:: Records for processing ::
========================================================================

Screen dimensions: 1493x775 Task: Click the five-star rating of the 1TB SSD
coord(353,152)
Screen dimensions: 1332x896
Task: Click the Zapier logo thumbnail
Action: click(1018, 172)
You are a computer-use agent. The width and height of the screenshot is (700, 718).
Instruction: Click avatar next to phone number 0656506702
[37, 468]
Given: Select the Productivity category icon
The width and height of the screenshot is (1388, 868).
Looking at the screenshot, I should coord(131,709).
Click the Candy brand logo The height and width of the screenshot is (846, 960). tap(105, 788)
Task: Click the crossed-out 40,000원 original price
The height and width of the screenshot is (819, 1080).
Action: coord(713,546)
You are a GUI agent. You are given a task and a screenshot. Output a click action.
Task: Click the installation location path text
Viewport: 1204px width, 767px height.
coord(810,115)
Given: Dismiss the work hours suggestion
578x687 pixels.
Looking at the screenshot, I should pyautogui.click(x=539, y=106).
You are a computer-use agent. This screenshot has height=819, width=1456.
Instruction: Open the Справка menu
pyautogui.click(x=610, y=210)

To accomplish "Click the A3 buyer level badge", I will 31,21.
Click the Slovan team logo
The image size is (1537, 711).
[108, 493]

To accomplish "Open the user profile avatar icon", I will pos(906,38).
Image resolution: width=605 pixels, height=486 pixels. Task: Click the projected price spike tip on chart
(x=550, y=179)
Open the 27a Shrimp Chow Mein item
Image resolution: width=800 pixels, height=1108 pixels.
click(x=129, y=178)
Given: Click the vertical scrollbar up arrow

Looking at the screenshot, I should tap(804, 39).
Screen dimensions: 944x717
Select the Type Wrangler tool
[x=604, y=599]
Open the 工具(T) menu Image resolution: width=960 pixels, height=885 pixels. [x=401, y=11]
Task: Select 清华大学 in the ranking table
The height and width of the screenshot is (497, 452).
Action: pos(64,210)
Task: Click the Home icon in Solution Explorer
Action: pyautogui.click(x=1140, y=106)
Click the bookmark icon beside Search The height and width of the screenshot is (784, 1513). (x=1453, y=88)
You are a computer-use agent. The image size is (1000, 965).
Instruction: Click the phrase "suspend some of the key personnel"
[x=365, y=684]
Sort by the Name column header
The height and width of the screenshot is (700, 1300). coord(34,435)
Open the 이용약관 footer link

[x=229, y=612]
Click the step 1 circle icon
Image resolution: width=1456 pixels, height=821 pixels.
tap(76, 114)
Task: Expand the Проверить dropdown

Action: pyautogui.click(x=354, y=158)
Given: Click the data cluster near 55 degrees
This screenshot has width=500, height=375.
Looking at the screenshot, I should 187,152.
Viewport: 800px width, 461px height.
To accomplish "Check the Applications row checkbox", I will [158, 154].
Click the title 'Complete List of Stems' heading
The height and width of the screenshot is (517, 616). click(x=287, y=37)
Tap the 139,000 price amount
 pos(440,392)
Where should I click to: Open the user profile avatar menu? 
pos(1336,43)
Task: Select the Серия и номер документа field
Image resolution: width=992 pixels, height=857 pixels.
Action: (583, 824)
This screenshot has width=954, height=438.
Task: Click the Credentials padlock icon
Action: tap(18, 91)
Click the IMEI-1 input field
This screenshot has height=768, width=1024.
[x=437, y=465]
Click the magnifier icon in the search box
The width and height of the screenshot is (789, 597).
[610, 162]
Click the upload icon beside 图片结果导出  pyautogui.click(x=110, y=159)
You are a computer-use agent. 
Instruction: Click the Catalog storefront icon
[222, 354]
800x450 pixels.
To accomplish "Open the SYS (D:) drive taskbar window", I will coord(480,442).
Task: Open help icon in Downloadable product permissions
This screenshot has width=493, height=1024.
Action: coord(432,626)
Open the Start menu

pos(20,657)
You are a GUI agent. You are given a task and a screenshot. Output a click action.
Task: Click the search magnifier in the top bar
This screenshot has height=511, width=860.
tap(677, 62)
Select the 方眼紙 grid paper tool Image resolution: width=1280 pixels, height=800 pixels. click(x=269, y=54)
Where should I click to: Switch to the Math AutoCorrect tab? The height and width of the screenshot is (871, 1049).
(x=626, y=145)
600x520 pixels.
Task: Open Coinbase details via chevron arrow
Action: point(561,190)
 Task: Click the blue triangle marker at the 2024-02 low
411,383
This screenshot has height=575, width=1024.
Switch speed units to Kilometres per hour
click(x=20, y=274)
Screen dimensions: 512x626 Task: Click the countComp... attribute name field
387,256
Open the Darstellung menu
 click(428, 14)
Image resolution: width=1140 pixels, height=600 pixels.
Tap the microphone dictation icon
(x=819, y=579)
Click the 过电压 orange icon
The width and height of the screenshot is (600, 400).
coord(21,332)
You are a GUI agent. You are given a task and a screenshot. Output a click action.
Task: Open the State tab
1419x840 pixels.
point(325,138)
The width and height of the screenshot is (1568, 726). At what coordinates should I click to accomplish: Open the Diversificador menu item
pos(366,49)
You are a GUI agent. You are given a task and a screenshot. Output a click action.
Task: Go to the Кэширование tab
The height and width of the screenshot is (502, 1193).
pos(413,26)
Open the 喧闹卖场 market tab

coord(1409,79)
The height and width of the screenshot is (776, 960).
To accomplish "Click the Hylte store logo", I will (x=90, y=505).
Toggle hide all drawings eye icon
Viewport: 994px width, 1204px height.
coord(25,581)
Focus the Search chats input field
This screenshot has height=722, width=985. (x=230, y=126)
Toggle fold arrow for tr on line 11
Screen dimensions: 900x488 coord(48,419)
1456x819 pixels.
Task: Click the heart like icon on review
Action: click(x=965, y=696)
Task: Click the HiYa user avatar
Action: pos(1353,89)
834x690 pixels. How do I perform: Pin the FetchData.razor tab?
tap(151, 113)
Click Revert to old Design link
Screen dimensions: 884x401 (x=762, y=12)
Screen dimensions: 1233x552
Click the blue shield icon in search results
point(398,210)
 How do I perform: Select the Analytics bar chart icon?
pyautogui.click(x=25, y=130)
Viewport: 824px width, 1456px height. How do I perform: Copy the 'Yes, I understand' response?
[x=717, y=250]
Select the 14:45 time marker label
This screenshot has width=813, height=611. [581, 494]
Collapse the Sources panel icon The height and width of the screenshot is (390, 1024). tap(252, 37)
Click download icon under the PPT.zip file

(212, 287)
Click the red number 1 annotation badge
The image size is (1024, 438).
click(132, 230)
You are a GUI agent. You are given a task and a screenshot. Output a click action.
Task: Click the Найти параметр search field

========================================================================

:: Task directions ::
Convert every line of the items above into a Markdown table with the columns Row and Text. Number the rows and leave out blank lines.

:: Result ::
| Row | Text |
|---|---|
| 1 | Screen dimensions: 1493x775 Task: Click the five-star rating of the 1TB SSD |
| 2 | coord(353,152) |
| 3 | Screen dimensions: 1332x896 |
| 4 | Task: Click the Zapier logo thumbnail |
| 5 | Action: click(1018, 172) |
| 6 | You are a computer-use agent. The width and height of the screenshot is (700, 718). |
| 7 | Instruction: Click avatar next to phone number 0656506702 |
| 8 | [37, 468] |
| 9 | Given: Select the Productivity category icon |
| 10 | The width and height of the screenshot is (1388, 868). |
| 11 | Looking at the screenshot, I should coord(131,709). |
| 12 | Click the Candy brand logo The height and width of the screenshot is (846, 960). tap(105, 788) |
| 13 | Task: Click the crossed-out 40,000원 original price |
| 14 | The height and width of the screenshot is (819, 1080). |
| 15 | Action: coord(713,546) |
| 16 | You are a GUI agent. You are given a task and a screenshot. Output a click action. |
| 17 | Task: Click the installation location path text |
| 18 | Viewport: 1204px width, 767px height. |
| 19 | coord(810,115) |
| 20 | Given: Dismiss the work hours suggestion |
| 21 | 578x687 pixels. |
| 22 | Looking at the screenshot, I should pyautogui.click(x=539, y=106). |
| 23 | You are a computer-use agent. This screenshot has height=819, width=1456. |
| 24 | Instruction: Open the Справка menu |
| 25 | pyautogui.click(x=610, y=210) |
| 26 | To accomplish "Click the A3 buyer level badge", I will 31,21. |
| 27 | Click the Slovan team logo |
| 28 | The image size is (1537, 711). |
| 29 | [108, 493] |
| 30 | To accomplish "Open the user profile avatar icon", I will pos(906,38). |
| 31 | Image resolution: width=605 pixels, height=486 pixels. Task: Click the projected price spike tip on chart |
| 32 | (x=550, y=179) |
| 33 | Open the 27a Shrimp Chow Mein item |
| 34 | Image resolution: width=800 pixels, height=1108 pixels. |
| 35 | click(x=129, y=178) |
| 36 | Given: Click the vertical scrollbar up arrow |
| 37 | Looking at the screenshot, I should tap(804, 39). |
| 38 | Screen dimensions: 944x717 |
| 39 | Select the Type Wrangler tool |
| 40 | [x=604, y=599] |
| 41 | Open the 工具(T) menu Image resolution: width=960 pixels, height=885 pixels. [x=401, y=11] |
| 42 | Task: Select 清华大学 in the ranking table |
| 43 | The height and width of the screenshot is (497, 452). |
| 44 | Action: pos(64,210) |
| 45 | Task: Click the Home icon in Solution Explorer |
| 46 | Action: pyautogui.click(x=1140, y=106) |
| 47 | Click the bookmark icon beside Search The height and width of the screenshot is (784, 1513). (x=1453, y=88) |
| 48 | You are a computer-use agent. The image size is (1000, 965). |
| 49 | Instruction: Click the phrase "suspend some of the key personnel" |
| 50 | [x=365, y=684] |
| 51 | Sort by the Name column header |
| 52 | The height and width of the screenshot is (700, 1300). coord(34,435) |
| 53 | Open the 이용약관 footer link |
| 54 | [x=229, y=612] |
| 55 | Click the step 1 circle icon |
| 56 | Image resolution: width=1456 pixels, height=821 pixels. |
| 57 | tap(76, 114) |
| 58 | Task: Expand the Проверить dropdown |
| 59 | Action: pyautogui.click(x=354, y=158) |
| 60 | Given: Click the data cluster near 55 degrees |
| 61 | This screenshot has width=500, height=375. |
| 62 | Looking at the screenshot, I should 187,152. |
| 63 | Viewport: 800px width, 461px height. |
| 64 | To accomplish "Check the Applications row checkbox", I will [158, 154]. |
| 65 | Click the title 'Complete List of Stems' heading |
| 66 | The height and width of the screenshot is (517, 616). click(x=287, y=37) |
| 67 | Tap the 139,000 price amount |
| 68 |  pos(440,392) |
| 69 | Where should I click to: Open the user profile avatar menu?  |
| 70 | pos(1336,43) |
| 71 | Task: Select the Серия и номер документа field |
| 72 | Image resolution: width=992 pixels, height=857 pixels. |
| 73 | Action: (583, 824) |
| 74 | This screenshot has width=954, height=438. |
| 75 | Task: Click the Credentials padlock icon |
| 76 | Action: tap(18, 91) |
| 77 | Click the IMEI-1 input field |
| 78 | This screenshot has height=768, width=1024. |
| 79 | [x=437, y=465] |
| 80 | Click the magnifier icon in the search box |
| 81 | The width and height of the screenshot is (789, 597). |
| 82 | [610, 162] |
| 83 | Click the upload icon beside 图片结果导出  pyautogui.click(x=110, y=159) |
| 84 | You are a computer-use agent.  |
| 85 | Instruction: Click the Catalog storefront icon |
| 86 | [222, 354] |
| 87 | 800x450 pixels. |
| 88 | To accomplish "Open the SYS (D:) drive taskbar window", I will coord(480,442). |
| 89 | Task: Open help icon in Downloadable product permissions |
| 90 | This screenshot has width=493, height=1024. |
| 91 | Action: coord(432,626) |
| 92 | Open the Start menu |
| 93 | pos(20,657) |
| 94 | You are a GUI agent. You are given a task and a screenshot. Output a click action. |
| 95 | Task: Click the search magnifier in the top bar |
| 96 | This screenshot has height=511, width=860. |
| 97 | tap(677, 62) |
| 98 | Select the 方眼紙 grid paper tool Image resolution: width=1280 pixels, height=800 pixels. click(x=269, y=54) |
| 99 | Where should I click to: Switch to the Math AutoCorrect tab? The height and width of the screenshot is (871, 1049). |
| 100 | (x=626, y=145) |
| 101 | 600x520 pixels. |
| 102 | Task: Open Coinbase details via chevron arrow |
| 103 | Action: point(561,190) |
| 104 |  Task: Click the blue triangle marker at the 2024-02 low |
| 105 | 411,383 |
| 106 | This screenshot has height=575, width=1024. |
| 107 | Switch speed units to Kilometres per hour |
| 108 | click(x=20, y=274) |
| 109 | Screen dimensions: 512x626 Task: Click the countComp... attribute name field |
| 110 | 387,256 |
| 111 | Open the Darstellung menu |
| 112 |  click(428, 14) |
| 113 | Image resolution: width=1140 pixels, height=600 pixels. |
| 114 | Tap the microphone dictation icon |
| 115 | (x=819, y=579) |
| 116 | Click the 过电压 orange icon |
| 117 | The width and height of the screenshot is (600, 400). |
| 118 | coord(21,332) |
| 119 | You are a GUI agent. You are given a task and a screenshot. Output a click action. |
| 120 | Task: Open the State tab |
| 121 | 1419x840 pixels. |
| 122 | point(325,138) |
| 123 | The width and height of the screenshot is (1568, 726). At what coordinates should I click to accomplish: Open the Diversificador menu item |
| 124 | pos(366,49) |
| 125 | You are a GUI agent. You are given a task and a screenshot. Output a click action. |
| 126 | Task: Go to the Кэширование tab |
| 127 | The height and width of the screenshot is (502, 1193). |
| 128 | pos(413,26) |
| 129 | Open the 喧闹卖场 market tab |
| 130 | coord(1409,79) |
| 131 | The height and width of the screenshot is (776, 960). |
| 132 | To accomplish "Click the Hylte store logo", I will (x=90, y=505). |
| 133 | Toggle hide all drawings eye icon |
| 134 | Viewport: 994px width, 1204px height. |
| 135 | coord(25,581) |
| 136 | Focus the Search chats input field |
| 137 | This screenshot has height=722, width=985. (x=230, y=126) |
| 138 | Toggle fold arrow for tr on line 11 |
| 139 | Screen dimensions: 900x488 coord(48,419) |
| 140 | 1456x819 pixels. |
| 141 | Task: Click the heart like icon on review |
| 142 | Action: click(x=965, y=696) |
| 143 | Task: Click the HiYa user avatar |
| 144 | Action: pos(1353,89) |
| 145 | 834x690 pixels. How do I perform: Pin the FetchData.razor tab? |
| 146 | tap(151, 113) |
| 147 | Click Revert to old Design link |
| 148 | Screen dimensions: 884x401 (x=762, y=12) |
| 149 | Screen dimensions: 1233x552 |
| 150 | Click the blue shield icon in search results |
| 151 | point(398,210) |
| 152 |  How do I perform: Select the Analytics bar chart icon? |
| 153 | pyautogui.click(x=25, y=130) |
| 154 | Viewport: 824px width, 1456px height. How do I perform: Copy the 'Yes, I understand' response? |
| 155 | [x=717, y=250] |
| 156 | Select the 14:45 time marker label |
| 157 | This screenshot has width=813, height=611. [581, 494] |
| 158 | Collapse the Sources panel icon The height and width of the screenshot is (390, 1024). tap(252, 37) |
| 159 | Click download icon under the PPT.zip file |
| 160 | (212, 287) |
| 161 | Click the red number 1 annotation badge |
| 162 | The image size is (1024, 438). |
| 163 | click(132, 230) |
| 164 | You are a GUI agent. You are given a task and a screenshot. Output a click action. |
| 165 | Task: Click the Найти параметр search field |